The authors evaluate EmbedFilter on the MTEB benchmark across multiple tasks and backbone models, demonstrating consistent improvements over baseline methods. Results show that EmbedFilter enhances performance across various tasks while reducing embedding dimensionality, with gains maintained even at high filtering ratios. The method achieves superior results compared to both prompt-engineering baselines and calibration techniques like whitening, without requiring additional supervision. EmbedFilter consistently improves performance across MTEB tasks, achieving higher overall scores than baseline methods. The method maintains strong performance even when reducing embedding dimensionality, showing effectiveness at high filtering ratios. EmbedFilter outperforms calibration-based approaches like whitening without relying on supervised calibration data.
The authors evaluate EmbedFilter on the MTEB benchmark across multiple LLMs and configurations, demonstrating consistent improvements over baseline methods across various tasks and dimensionality reduction ratios. Results show that EmbedFilter maintains strong performance even with significant dimensionality reduction, and its effectiveness is robust across different model architectures and prompting strategies. The method achieves these gains with minimal computational overhead, making it suitable for efficient deployment in low-resource scenarios. EmbedFilter consistently improves performance across all evaluated models and tasks, even when reducing embedding dimensions significantly. The method achieves strong results with minimal computational overhead, outperforming more complex frameworks that require iterative LLM calls. EmbedFilter's effectiveness is not due to simple dimensionality reduction, as random or truncated subspace methods perform worse than the proposed filtering strategy.

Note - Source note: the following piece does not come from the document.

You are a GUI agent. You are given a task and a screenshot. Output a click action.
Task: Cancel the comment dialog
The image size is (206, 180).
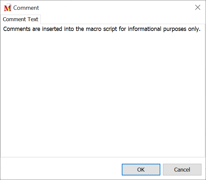coord(182,170)
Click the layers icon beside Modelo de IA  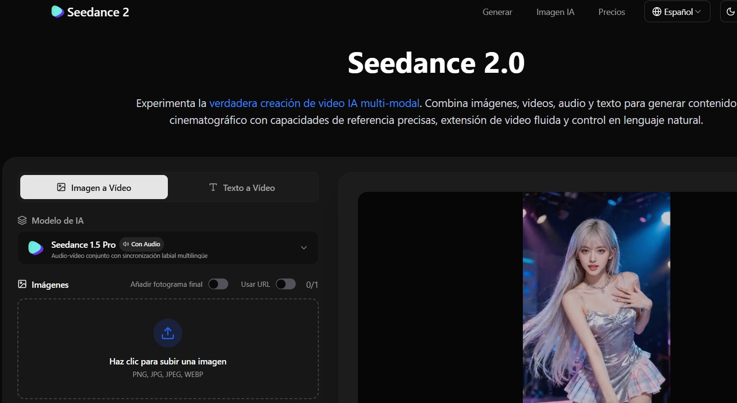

Evaluated across the MTEB benchmark with multiple backbone models and tasks, the experiments validate EmbedFilter's capacity to consistently enhance downstream performance while significantly reducing embedding dimensions. The method demonstrates robust effectiveness across diverse architectures and high filtering ratios, maintaining strong results with minimal computational overhead. Furthermore, it outperforms both calibration baselines and complex prompt-engineering frameworks without requiring task-specific or supervised data, confirming that its improvements stem from targeted filtering rather than simple dimensionality reduction.